* Instructions for the task:
Scan the lines below; pull out those with "Given".

* Exercise materials:
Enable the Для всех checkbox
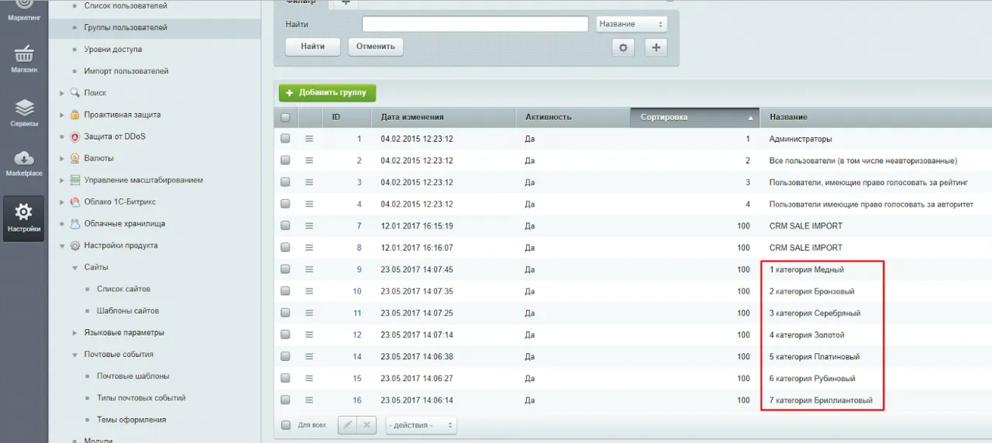Viewport: 992px width, 443px height. [x=285, y=425]
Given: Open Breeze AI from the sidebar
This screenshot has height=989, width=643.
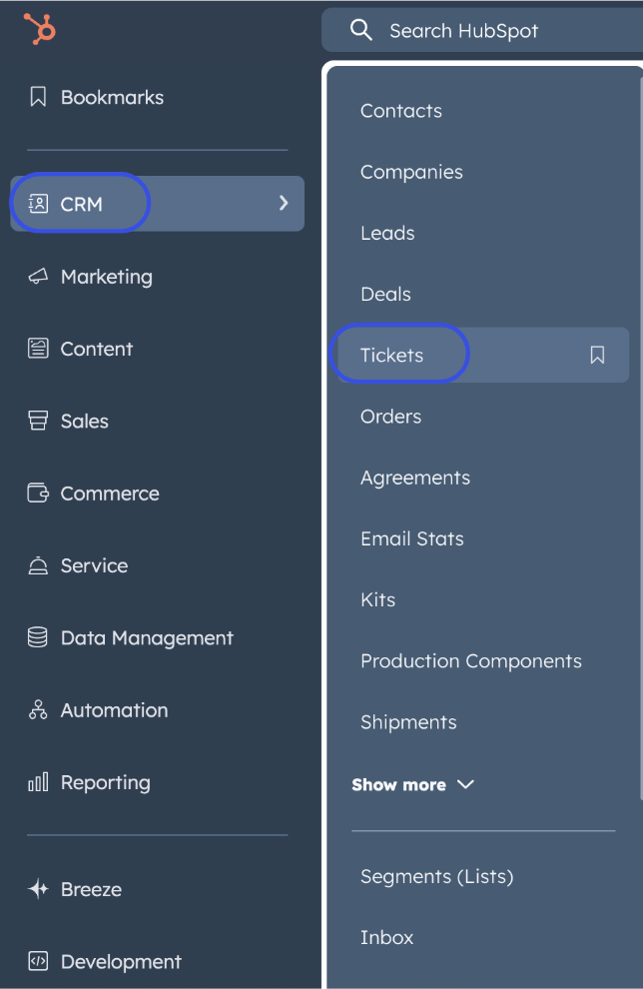Looking at the screenshot, I should tap(91, 889).
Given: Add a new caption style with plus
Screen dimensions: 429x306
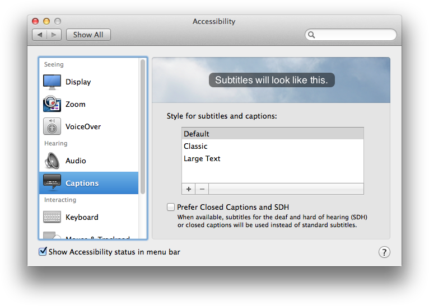Looking at the screenshot, I should tap(189, 189).
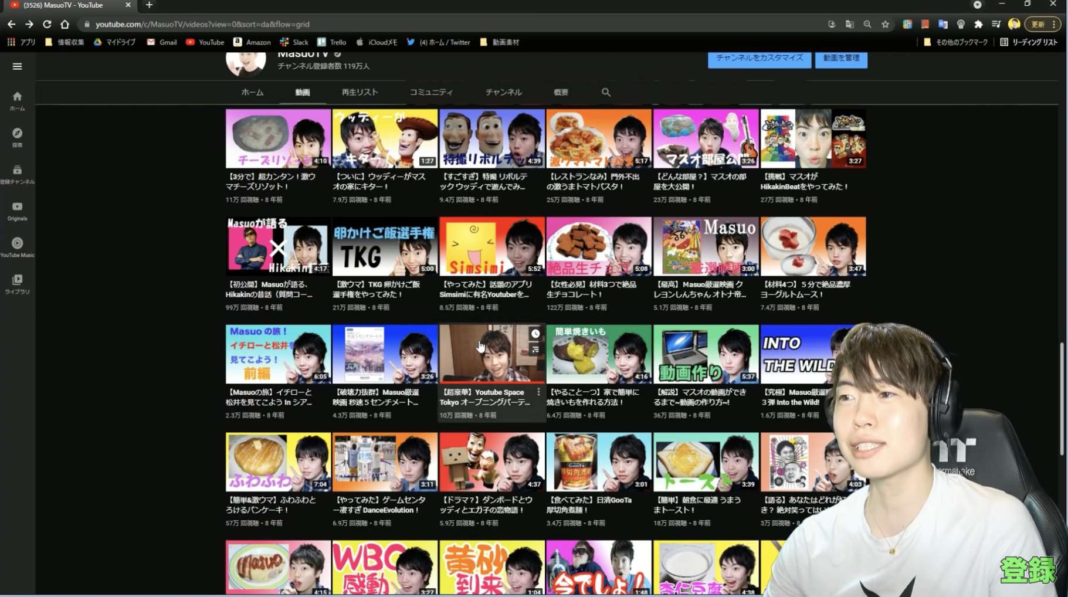Click the 動画を管理 button
Image resolution: width=1068 pixels, height=597 pixels.
pos(841,58)
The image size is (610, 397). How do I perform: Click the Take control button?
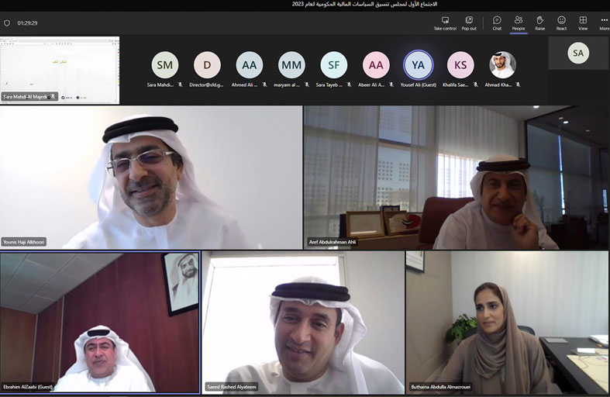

* Your response:
Given: Open Breeze AI from the sidebar
Given: Add a new caption style with plus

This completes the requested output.